Valean didn’t even turn around. “I will certainly tell them.” There was no trace of irony in her thoughts; the facade of politeness remained intact.
The doors shut behind her. Ethan let out a long breath of apprehension; he felt as if he’d finally been shown what awaited the lost souls who fell to Honious.
Preliminary sensor analysis of the debris cloud indicated there were one thousand three hundred twelve critical fragments, defined as anything over five centimeters across. When Chatfield’s starship exploded, over a third of them had been thrown down toward Ellezelin on trajectories that would see them burning up in the atmosphere within half an hour. The rest were whirling rapidly along wildly different orbital tracks. Recovery would be a bitch.

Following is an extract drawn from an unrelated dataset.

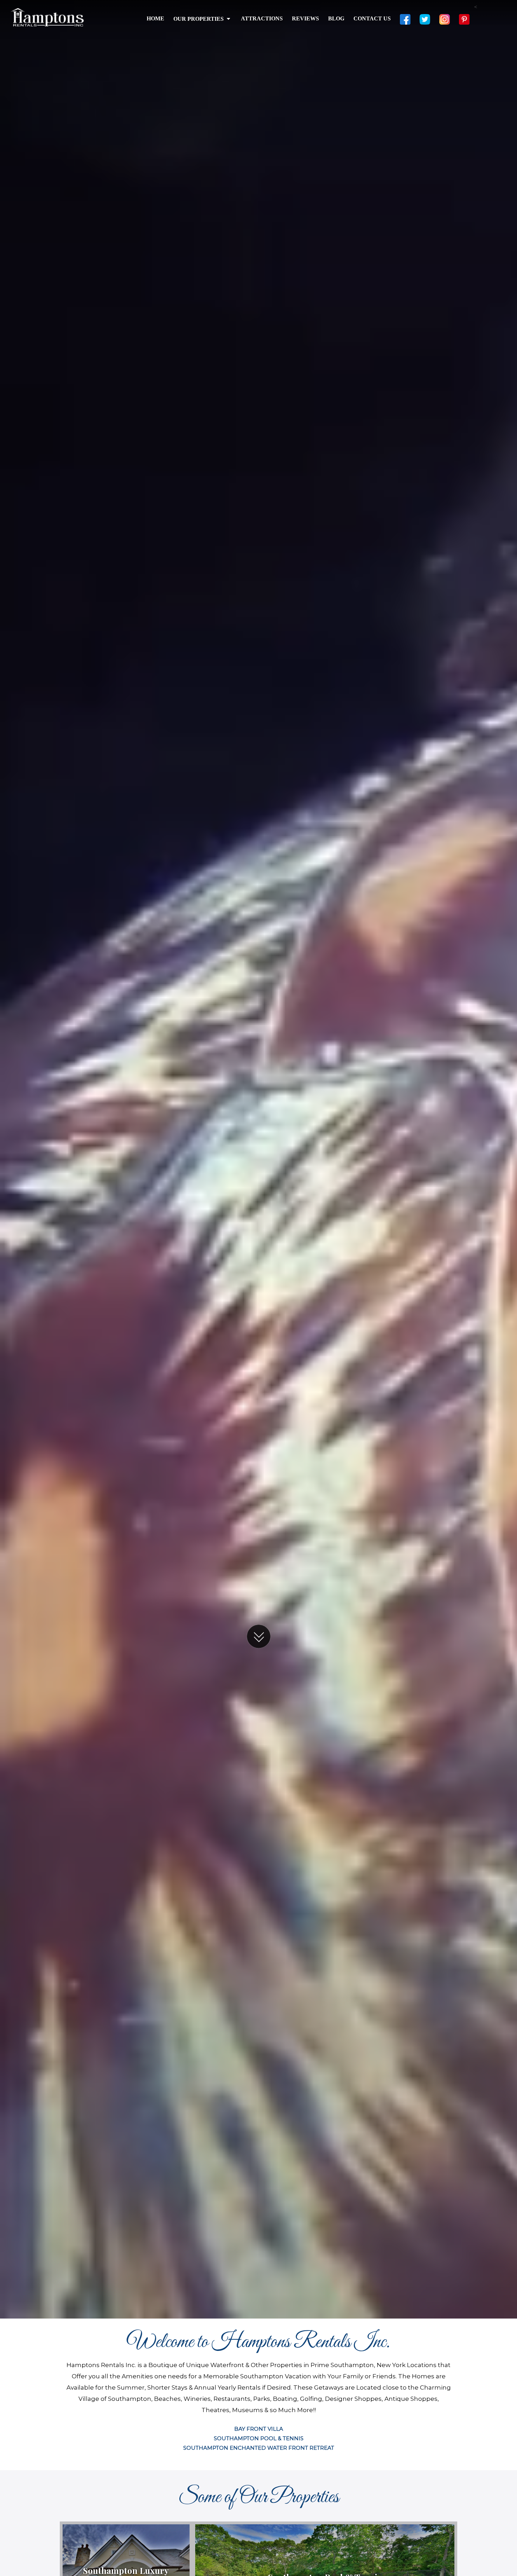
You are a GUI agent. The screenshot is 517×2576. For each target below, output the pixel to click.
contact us (372, 18)
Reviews (305, 18)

Digby was quietly pleased at the way the Columbia505 ’s smartcore was handling the collection operation. Modified ingrav drive emissions were pulling fragments out of their terminal trajectories; sensors had identified several particles that had exotic matter constituents and were tracking them constantly. The sleek ultradrive ship was darting about, drawing the first chunks into the midhold, where they were embedded in a stabilizer field. ANA:Governance had assured him a forensic team would be arriving within ten hours. Digby hoped so. Stabilizer fields weren’t designed to preserve exotic matter; a lot of it was decaying right in front of him, and there was nothing he could do about it.